As the years passed and WWII came and went, Fat, Jack, and Cork all married. Fat and his wife, Shirley, had two sons, Jackie and Ronnie, four and eight years younger than I. Cork and his wife Nornie had four kids: Judi, Tom, Karen, and Dave; Jack and his wife Veda had no children. All the second generation kids grew up and went off and started families of their own and, as is the history of the human race, each new generation is like the ripples moving out from a stone dropped onto a calm surface: the farther away the ripples get from the initial drop, the harder they are to keep track of.

I’ve never made the distinction between first and second cousins: to me, they are all just “cousins” and I love and admire them all equally. All have done very well for themselves in their own lives: Tom, as I mentioned, is a police chief, Judi and Karen are/were nurses, Dave works in an atomic power plant in Mississippi.

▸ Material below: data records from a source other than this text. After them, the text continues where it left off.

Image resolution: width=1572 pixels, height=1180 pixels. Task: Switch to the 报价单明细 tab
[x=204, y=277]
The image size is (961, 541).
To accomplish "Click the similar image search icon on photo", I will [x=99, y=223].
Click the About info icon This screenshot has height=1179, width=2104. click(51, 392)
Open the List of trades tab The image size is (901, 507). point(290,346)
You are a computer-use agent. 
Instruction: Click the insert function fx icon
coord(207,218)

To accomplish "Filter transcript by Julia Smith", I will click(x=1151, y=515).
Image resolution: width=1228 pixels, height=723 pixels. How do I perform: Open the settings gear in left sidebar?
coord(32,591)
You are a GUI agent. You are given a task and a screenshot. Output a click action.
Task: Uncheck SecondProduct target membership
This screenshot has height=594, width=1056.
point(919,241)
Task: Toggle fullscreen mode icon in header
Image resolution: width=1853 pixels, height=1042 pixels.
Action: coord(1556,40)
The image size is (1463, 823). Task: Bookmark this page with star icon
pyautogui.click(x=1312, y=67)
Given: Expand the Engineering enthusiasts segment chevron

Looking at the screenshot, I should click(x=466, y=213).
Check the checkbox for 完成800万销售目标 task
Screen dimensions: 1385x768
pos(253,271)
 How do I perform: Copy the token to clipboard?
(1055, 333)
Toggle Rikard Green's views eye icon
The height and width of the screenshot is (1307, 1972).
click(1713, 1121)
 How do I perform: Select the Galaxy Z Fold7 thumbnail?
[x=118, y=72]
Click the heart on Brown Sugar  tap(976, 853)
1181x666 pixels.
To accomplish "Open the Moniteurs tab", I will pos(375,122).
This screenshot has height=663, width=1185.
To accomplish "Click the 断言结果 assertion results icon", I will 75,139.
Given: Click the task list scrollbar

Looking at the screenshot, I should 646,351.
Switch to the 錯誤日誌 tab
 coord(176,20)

I am eternally grateful to everyone in my family for their complete and unquestioning acceptance. As I’ve mentioned, I am the family’s only gay. They all knew it long before I told them, though it was a totally open secret. They all know Norm from our six years together, and when Ray and I came from California to drive around Lake Michigan, Jack and Veda had a family dinner for us, and Ray was simply accepted as my partner. Not one member of my family has ever for an instant made me feel unwelcome or as though I did not belong. I only wish every other gay and lesbian could say that.

Shirley, Fat’s wife, never missed sending me a birthday card until she died. Veda and Jack have been married for…it must be close to 65 years, now…and Veda has not missed a birthday in all that time.

My parents, Aunt Thyra and Uncle Buck, Fat and Shirley, Cork and Nornie are all gone now, and I cannot allow myself to dwell on how terribly I miss them all. Grief is a deep and frigid ocean with a strong undertow which can sweep those who venture into it out into the depths to drown, so while I occasionally find myself standing on the shore, I never allow myself to go in the water.

If you have family, treasure them and love them and never hesitate to say how important they are to you. I hope mine knows.